Everybody and their Uncle Pandarus is reporting on the Globe bringing their plays online for rental or purchase. As a fan? I love the idea. As a technology geek I think it’s a good first step, and for a number of reasons I hope they make some changes.
If you haven’t seen the player yet, it’s proprietary. Instead of teaming up with any of the plethora of other services available, the Globe is using their own. You register with them, pay them your money, and watch your videos on their player. This goes against what I see as the most common trends in this industry. As a consumer I want:
1) An “all you can consume” subscription option. You tell me you put 50 plays online and want to charge me $6.50 to rent each one, I can’t help thinking “It’s going to cost me over $300 if I expect to watch all of these.” But tell me that for $99 I can have a year long access to watch the plays whenever I want? Much better deal, and also far more likely to get more money out of me because I may have high hopes about watching all of them, but let’s be realistic, I’m not doing that. Not only are many not available in my region, many are in foreign languages. So if I end up watching less than about 15 of them, the $99 deal still puts the Globe ahead.

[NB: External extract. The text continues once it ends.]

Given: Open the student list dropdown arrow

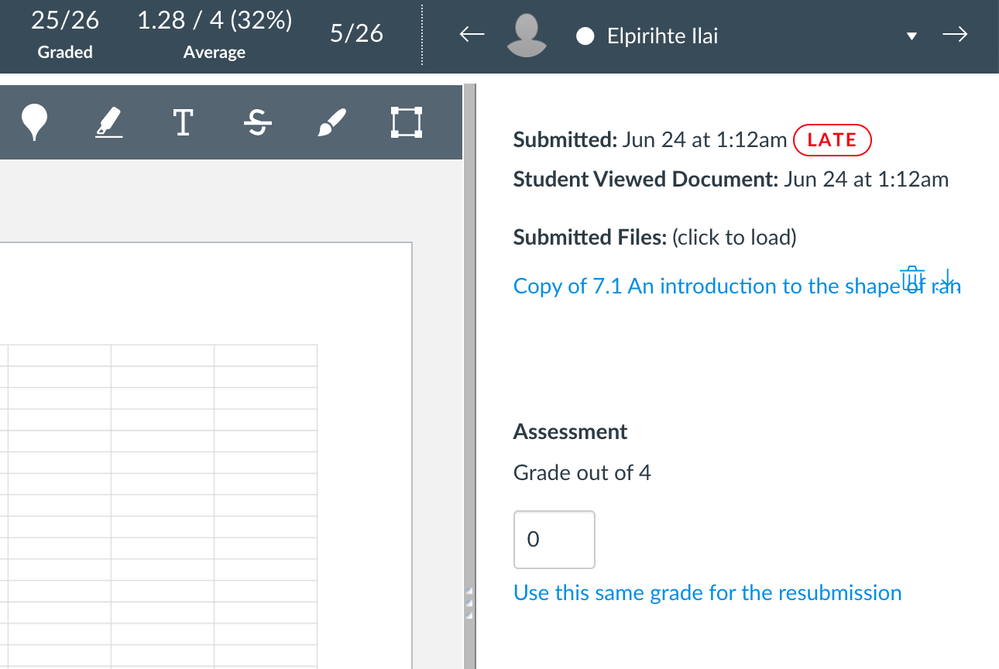Looking at the screenshot, I should pyautogui.click(x=911, y=36).
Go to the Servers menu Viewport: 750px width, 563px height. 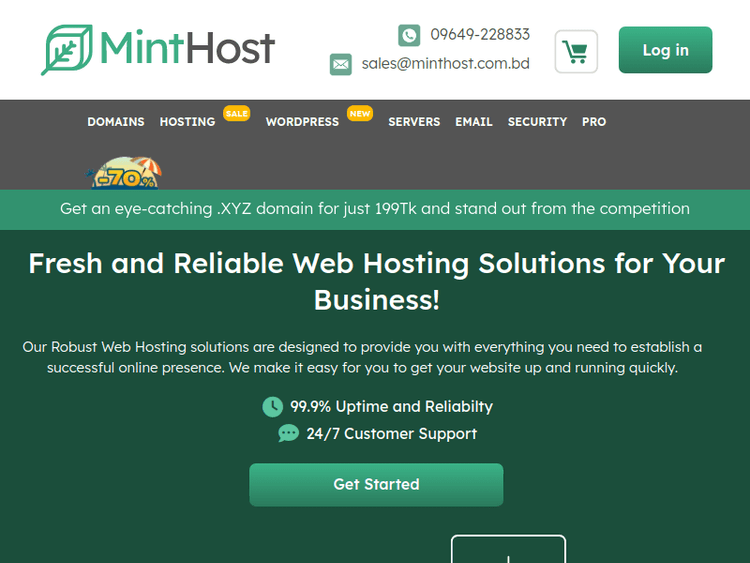click(x=414, y=122)
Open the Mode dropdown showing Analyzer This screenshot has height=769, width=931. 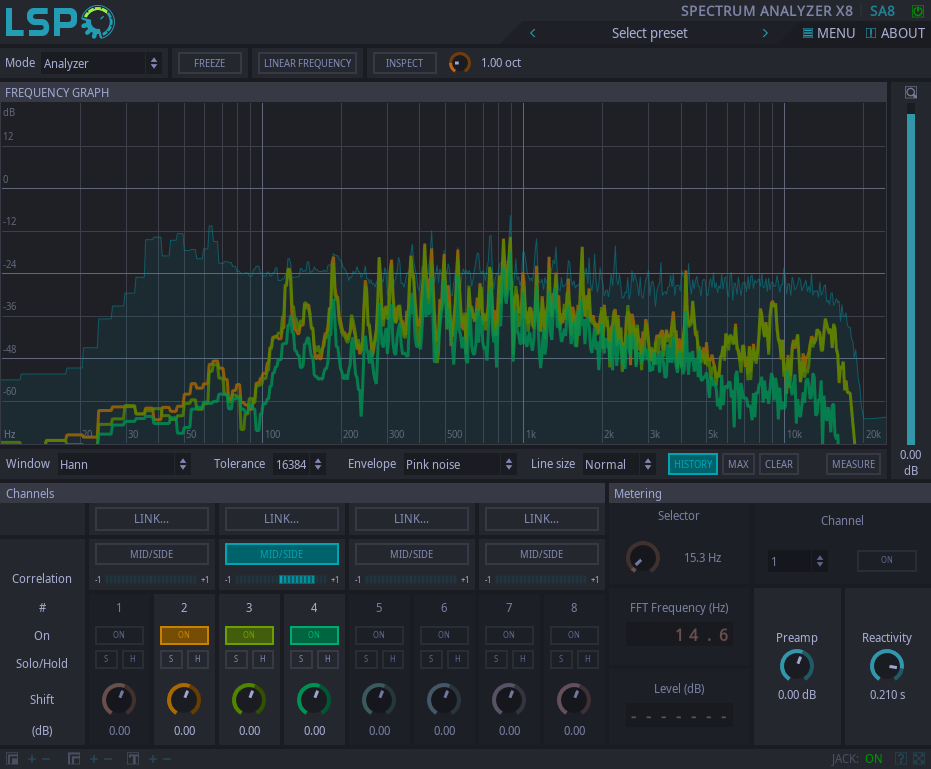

2) I want to watch on my television, not my computer. This is standard now. Between my Roku box and my Chromecast, anything that’s worth watching is worth watching on the big screen. I’m relatively certain they don’t have a Roku channel, but I’m honestly not sure if it works with Chromecast. It might.
3) If I choose to buy/own a video, do I get a DRM-free, downloadable version? I’m not going to try it to find out, but that’s what I’d want. I want a file that I’ll copy over to my home video system, where I’ll be able to play it on my television (see point #2). I get the funny feeling that buying the video from the Globe means you still get to log back into the Globe site, check out your account, and watch your videos from there.
Has anybody plonked down some money yet and taken this one for a spin? What do you think? What did you rent?
Oh, hurrah. That is very good news indeed. If only Digital Theatre would do that, I'd snap up the David Tennant version of Much Ado About Nothing, but they won't, so I won't, either.
I'd also welcome the old-fashioned DVD option for any of these. Burn-on-Demand DVDs are readily-available, and that would let me legally loan a copy to my students or put it on reserve at my library.
kj
I've bought the three battlefield Henry VIs. They appear to be DRM-free MP4 downloads. I've been streaming them to my TV via Chromecast. Life is good.
Excellent news!
Truthfully I think it was Digital Theatre I had in mind when I posted this somewhat unfair analysis of the Globe's new effort. I look back at it now and realize there's a whole lot of "Oh god I hope it's not like *this*" in there. But it looks like a much better solution.